WHAT THE TASK REQUIRES: Given the records below, pull every line with the word "point" into the answer.

____________

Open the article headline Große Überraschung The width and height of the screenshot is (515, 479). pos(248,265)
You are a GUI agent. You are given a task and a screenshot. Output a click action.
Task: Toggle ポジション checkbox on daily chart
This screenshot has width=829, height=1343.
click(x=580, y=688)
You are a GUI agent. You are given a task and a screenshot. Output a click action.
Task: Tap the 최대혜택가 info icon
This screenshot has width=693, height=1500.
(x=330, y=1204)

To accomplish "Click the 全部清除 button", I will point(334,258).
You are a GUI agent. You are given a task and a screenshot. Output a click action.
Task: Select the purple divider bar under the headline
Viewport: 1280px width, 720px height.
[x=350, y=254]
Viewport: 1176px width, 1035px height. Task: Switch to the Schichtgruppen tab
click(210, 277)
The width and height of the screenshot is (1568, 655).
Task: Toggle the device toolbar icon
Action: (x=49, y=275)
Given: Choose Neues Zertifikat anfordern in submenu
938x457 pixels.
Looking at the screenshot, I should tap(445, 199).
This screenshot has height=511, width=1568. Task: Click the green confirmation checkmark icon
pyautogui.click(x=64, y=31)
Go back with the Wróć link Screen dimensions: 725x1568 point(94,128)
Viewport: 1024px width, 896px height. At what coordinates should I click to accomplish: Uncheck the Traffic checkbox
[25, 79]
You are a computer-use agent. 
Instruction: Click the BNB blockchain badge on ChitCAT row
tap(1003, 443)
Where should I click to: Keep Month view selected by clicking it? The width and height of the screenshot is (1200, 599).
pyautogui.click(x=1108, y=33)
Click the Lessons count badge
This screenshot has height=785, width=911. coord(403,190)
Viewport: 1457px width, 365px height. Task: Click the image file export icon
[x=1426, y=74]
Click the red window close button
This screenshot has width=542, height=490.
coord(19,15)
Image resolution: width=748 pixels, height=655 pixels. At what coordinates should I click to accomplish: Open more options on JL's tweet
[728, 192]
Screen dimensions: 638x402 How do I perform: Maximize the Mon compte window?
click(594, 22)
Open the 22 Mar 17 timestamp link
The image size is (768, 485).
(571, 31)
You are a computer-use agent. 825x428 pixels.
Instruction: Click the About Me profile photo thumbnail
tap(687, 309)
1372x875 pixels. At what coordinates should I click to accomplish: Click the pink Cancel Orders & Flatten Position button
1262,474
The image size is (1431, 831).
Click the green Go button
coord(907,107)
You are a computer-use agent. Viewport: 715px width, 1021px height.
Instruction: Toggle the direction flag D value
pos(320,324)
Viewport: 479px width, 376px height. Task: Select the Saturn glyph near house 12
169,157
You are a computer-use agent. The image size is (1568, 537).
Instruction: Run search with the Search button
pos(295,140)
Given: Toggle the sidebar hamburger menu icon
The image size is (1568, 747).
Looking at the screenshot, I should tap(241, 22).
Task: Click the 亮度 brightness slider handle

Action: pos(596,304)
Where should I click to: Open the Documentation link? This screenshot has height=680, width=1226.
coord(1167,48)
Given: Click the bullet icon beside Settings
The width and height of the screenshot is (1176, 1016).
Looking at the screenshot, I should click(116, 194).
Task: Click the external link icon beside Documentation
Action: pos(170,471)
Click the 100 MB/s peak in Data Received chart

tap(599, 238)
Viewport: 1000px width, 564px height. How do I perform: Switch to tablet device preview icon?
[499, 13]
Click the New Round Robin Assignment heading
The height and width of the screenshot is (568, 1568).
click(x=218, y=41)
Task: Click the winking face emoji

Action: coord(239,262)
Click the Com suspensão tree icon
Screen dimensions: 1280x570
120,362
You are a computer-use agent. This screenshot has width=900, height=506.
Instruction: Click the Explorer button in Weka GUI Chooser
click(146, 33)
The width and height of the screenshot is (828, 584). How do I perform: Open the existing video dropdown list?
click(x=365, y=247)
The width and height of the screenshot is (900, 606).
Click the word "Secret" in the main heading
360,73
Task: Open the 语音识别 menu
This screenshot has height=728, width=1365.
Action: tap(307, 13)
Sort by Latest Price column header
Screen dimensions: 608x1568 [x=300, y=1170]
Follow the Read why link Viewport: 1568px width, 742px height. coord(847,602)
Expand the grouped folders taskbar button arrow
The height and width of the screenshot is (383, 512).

____________

OUTPUT OF THE TASK:
To accomplish "Click the 全部清除 button", I will point(334,258).
Go back with the Wróć link Screen dimensions: 725x1568 point(94,128)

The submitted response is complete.